Collected data
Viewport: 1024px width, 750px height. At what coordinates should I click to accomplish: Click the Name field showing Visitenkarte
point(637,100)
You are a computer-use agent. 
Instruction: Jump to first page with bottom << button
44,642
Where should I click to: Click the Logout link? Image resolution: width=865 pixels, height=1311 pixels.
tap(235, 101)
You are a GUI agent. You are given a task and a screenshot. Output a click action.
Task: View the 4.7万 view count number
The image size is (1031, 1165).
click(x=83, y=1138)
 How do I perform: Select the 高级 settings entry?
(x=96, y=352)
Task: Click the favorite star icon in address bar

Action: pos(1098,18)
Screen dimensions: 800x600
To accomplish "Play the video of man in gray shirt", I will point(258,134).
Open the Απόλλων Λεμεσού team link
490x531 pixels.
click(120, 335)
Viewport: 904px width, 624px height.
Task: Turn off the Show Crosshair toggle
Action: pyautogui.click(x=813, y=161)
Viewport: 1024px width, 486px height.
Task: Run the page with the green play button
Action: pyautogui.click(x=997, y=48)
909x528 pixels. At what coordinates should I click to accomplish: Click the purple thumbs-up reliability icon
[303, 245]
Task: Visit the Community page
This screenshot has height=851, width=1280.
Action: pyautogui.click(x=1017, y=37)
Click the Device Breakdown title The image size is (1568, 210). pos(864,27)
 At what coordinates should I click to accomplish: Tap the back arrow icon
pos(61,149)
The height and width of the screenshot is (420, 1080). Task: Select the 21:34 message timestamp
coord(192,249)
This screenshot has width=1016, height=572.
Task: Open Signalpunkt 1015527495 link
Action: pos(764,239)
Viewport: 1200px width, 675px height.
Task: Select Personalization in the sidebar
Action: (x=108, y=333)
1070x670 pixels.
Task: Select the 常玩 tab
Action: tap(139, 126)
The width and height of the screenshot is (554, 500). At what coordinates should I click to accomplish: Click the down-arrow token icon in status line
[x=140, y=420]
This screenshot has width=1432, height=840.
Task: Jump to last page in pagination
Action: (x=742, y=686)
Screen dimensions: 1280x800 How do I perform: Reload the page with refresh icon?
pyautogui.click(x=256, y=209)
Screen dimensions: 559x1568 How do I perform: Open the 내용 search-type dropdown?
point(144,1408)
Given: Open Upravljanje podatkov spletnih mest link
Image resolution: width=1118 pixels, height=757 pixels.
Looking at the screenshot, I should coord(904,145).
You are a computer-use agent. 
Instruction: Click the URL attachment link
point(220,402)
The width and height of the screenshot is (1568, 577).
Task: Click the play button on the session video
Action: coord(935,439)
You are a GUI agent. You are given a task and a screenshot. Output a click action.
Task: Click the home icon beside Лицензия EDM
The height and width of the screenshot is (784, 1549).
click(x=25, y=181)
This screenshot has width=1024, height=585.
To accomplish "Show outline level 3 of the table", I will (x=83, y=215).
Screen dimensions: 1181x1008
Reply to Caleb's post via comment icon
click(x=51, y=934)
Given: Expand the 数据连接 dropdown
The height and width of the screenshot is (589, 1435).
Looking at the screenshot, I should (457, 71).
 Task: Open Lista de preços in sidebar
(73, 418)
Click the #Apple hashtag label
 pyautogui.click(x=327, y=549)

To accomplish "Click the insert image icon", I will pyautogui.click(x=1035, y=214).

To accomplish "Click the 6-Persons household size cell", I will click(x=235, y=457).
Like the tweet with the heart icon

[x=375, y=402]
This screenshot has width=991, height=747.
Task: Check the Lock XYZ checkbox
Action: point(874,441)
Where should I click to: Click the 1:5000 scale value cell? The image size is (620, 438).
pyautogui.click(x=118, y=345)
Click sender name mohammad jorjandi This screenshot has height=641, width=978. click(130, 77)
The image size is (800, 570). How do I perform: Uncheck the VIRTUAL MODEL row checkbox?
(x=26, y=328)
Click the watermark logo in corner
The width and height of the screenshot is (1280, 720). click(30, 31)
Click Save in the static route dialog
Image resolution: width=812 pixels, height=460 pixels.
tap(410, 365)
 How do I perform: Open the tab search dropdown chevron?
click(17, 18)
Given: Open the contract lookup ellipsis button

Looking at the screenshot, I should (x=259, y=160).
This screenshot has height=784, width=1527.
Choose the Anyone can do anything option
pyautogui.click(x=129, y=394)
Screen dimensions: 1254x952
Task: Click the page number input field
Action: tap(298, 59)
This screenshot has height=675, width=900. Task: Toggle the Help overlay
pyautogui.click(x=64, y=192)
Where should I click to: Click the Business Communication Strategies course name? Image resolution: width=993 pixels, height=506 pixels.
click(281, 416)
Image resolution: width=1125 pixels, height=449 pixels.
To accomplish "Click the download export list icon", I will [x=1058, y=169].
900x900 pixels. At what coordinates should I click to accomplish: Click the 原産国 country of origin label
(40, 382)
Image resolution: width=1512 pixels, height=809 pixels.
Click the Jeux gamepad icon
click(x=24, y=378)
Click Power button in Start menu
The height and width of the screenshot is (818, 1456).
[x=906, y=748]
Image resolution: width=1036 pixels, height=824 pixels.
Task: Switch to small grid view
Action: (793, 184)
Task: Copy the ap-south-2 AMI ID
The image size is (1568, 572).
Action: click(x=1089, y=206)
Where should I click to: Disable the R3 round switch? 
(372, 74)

### ABOUT THIS EXERCISE
Send back every entry precisely as given.

### YOUR RESPONSE
Viewport: 1024px width, 750px height. At what coordinates should I click to accomplish: Click the Name field showing Visitenkarte
point(637,100)
You are a computer-use agent. 
Instruction: Jump to first page with bottom << button
44,642
Where should I click to: Click the Logout link? Image resolution: width=865 pixels, height=1311 pixels.
tap(235, 101)
You are a GUI agent. You are given a task and a screenshot. Output a click action.
Task: View the 4.7万 view count number
The image size is (1031, 1165).
click(x=83, y=1138)
 How do I perform: Select the 高级 settings entry?
(x=96, y=352)
Task: Click the favorite star icon in address bar

Action: pos(1098,18)
Screen dimensions: 800x600
To accomplish "Play the video of man in gray shirt", I will point(258,134).
Open the Απόλλων Λεμεσού team link
490x531 pixels.
click(120, 335)
Viewport: 904px width, 624px height.
Task: Turn off the Show Crosshair toggle
Action: pyautogui.click(x=813, y=161)
Viewport: 1024px width, 486px height.
Task: Run the page with the green play button
Action: pyautogui.click(x=997, y=48)
909x528 pixels. At what coordinates should I click to accomplish: Click the purple thumbs-up reliability icon
[303, 245]
Task: Visit the Community page
This screenshot has height=851, width=1280.
Action: pyautogui.click(x=1017, y=37)
Click the Device Breakdown title The image size is (1568, 210). pos(864,27)
 At what coordinates should I click to accomplish: Tap the back arrow icon
pos(61,149)
The height and width of the screenshot is (420, 1080). Task: Select the 21:34 message timestamp
coord(192,249)
This screenshot has width=1016, height=572.
Task: Open Signalpunkt 1015527495 link
Action: pos(764,239)
Viewport: 1200px width, 675px height.
Task: Select Personalization in the sidebar
Action: (x=108, y=333)
1070x670 pixels.
Task: Select the 常玩 tab
Action: tap(139, 126)
The width and height of the screenshot is (554, 500). At what coordinates should I click to accomplish: Click the down-arrow token icon in status line
[x=140, y=420]
This screenshot has width=1432, height=840.
Task: Jump to last page in pagination
Action: (x=742, y=686)
Screen dimensions: 1280x800 How do I perform: Reload the page with refresh icon?
pyautogui.click(x=256, y=209)
Screen dimensions: 559x1568 How do I perform: Open the 내용 search-type dropdown?
point(144,1408)
Given: Open Upravljanje podatkov spletnih mest link
Image resolution: width=1118 pixels, height=757 pixels.
Looking at the screenshot, I should coord(904,145).
You are a computer-use agent. 
Instruction: Click the URL attachment link
point(220,402)
The width and height of the screenshot is (1568, 577).
Task: Click the play button on the session video
Action: coord(935,439)
You are a GUI agent. You are given a task and a screenshot. Output a click action.
Task: Click the home icon beside Лицензия EDM
The height and width of the screenshot is (784, 1549).
click(x=25, y=181)
This screenshot has width=1024, height=585.
To accomplish "Show outline level 3 of the table", I will (x=83, y=215).
Screen dimensions: 1181x1008
Reply to Caleb's post via comment icon
click(x=51, y=934)
Given: Expand the 数据连接 dropdown
The height and width of the screenshot is (589, 1435).
Looking at the screenshot, I should (457, 71).
 Task: Open Lista de preços in sidebar
(73, 418)
Click the #Apple hashtag label
 pyautogui.click(x=327, y=549)

To accomplish "Click the insert image icon", I will pyautogui.click(x=1035, y=214).

To accomplish "Click the 6-Persons household size cell", I will click(x=235, y=457).
Like the tweet with the heart icon

[x=375, y=402]
This screenshot has width=991, height=747.
Task: Check the Lock XYZ checkbox
Action: point(874,441)
Where should I click to: Click the 1:5000 scale value cell? The image size is (620, 438).
pyautogui.click(x=118, y=345)
Click sender name mohammad jorjandi This screenshot has height=641, width=978. click(130, 77)
The image size is (800, 570). How do I perform: Uncheck the VIRTUAL MODEL row checkbox?
(x=26, y=328)
Click the watermark logo in corner
The width and height of the screenshot is (1280, 720). click(30, 31)
Click Save in the static route dialog
Image resolution: width=812 pixels, height=460 pixels.
tap(410, 365)
 How do I perform: Open the tab search dropdown chevron?
click(17, 18)
Given: Open the contract lookup ellipsis button

Looking at the screenshot, I should (x=259, y=160).
This screenshot has height=784, width=1527.
Choose the Anyone can do anything option
pyautogui.click(x=129, y=394)
Screen dimensions: 1254x952
Task: Click the page number input field
Action: tap(298, 59)
This screenshot has height=675, width=900. Task: Toggle the Help overlay
pyautogui.click(x=64, y=192)
Where should I click to: Click the Business Communication Strategies course name? Image resolution: width=993 pixels, height=506 pixels.
click(281, 416)
Image resolution: width=1125 pixels, height=449 pixels.
To accomplish "Click the download export list icon", I will [x=1058, y=169].
900x900 pixels. At what coordinates should I click to accomplish: Click the 原産国 country of origin label
(40, 382)
Image resolution: width=1512 pixels, height=809 pixels.
Click the Jeux gamepad icon
click(x=24, y=378)
Click Power button in Start menu
The height and width of the screenshot is (818, 1456).
[x=906, y=748]
Image resolution: width=1036 pixels, height=824 pixels.
Task: Switch to small grid view
Action: (793, 184)
Task: Copy the ap-south-2 AMI ID
The image size is (1568, 572).
Action: click(x=1089, y=206)
Where should I click to: Disable the R3 round switch? 
(372, 74)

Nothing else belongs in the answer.